AARP points out that commissions on annuity products earned by sellers are very high, and the penalties to consumers who wish to borrow in advance of maturity are steep. (Senior consumers may die before the annuity matures.) Yet, the bill does not require that sellers disclose the size of the commission or penalties on an annuity product. AARP also points out that supervision of annuity accounts can be delegated to third parties with questionable credentials, and that agents and insurers are given the latitude to develop their own oversight procedures with overly broad parameters. Although information provided by consumers must be kept for five years, there is no requirement that the annuity recommendation or supporting documentation be maintained.
AARP says the penalties are not sufficient to deter fraud and says, generally, that the bill provides more protection to insurers than to consumers.
POSITIONS:
The Office of Financial and Insurance Services supports the bill. (6-28-06)
Citigroup indicated support for the bill. (6-28-06)
The National Association for Variable Annuities indicated support for the bill. (6-28-06)
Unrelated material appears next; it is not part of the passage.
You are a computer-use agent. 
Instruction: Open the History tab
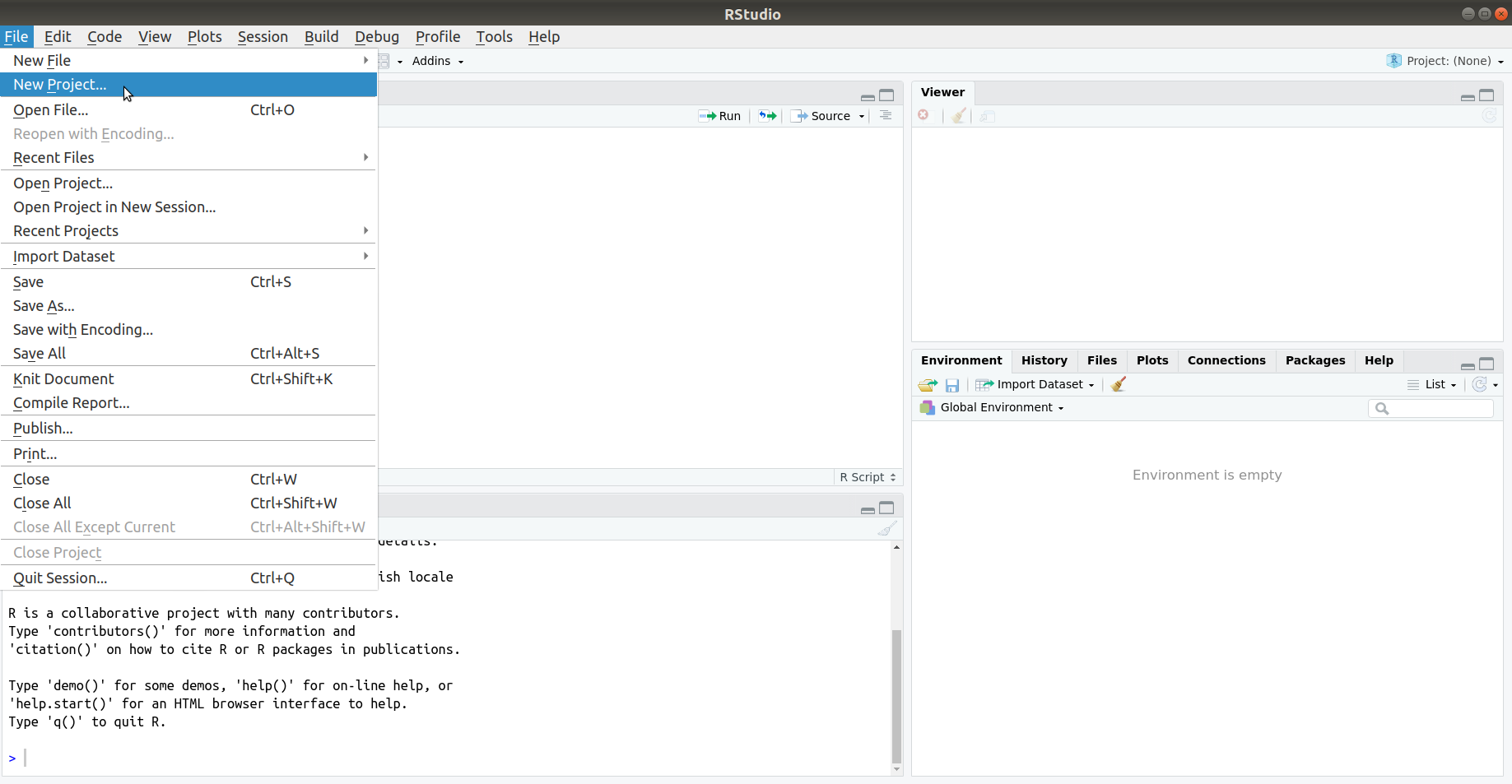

The American Council of Life Insurance indicated support for the substitute bill. (6-28-06)
The Life Insurance Association of Michigan indicated support for the substitute bill. (6-28-06)
The Association of Insurance and Financial Advisors indicated support for the substitute bill. (6-28-06)
AARP Michigan is opposed to the bill. (6-28-06)
Legislative Analyst: Chris Couch
Fiscal Analyst: Richard Child
■ This analysis was prepared by nonpartisan House staff for use by House members in their deliberations, and does not constitute an official statement of legislative intent.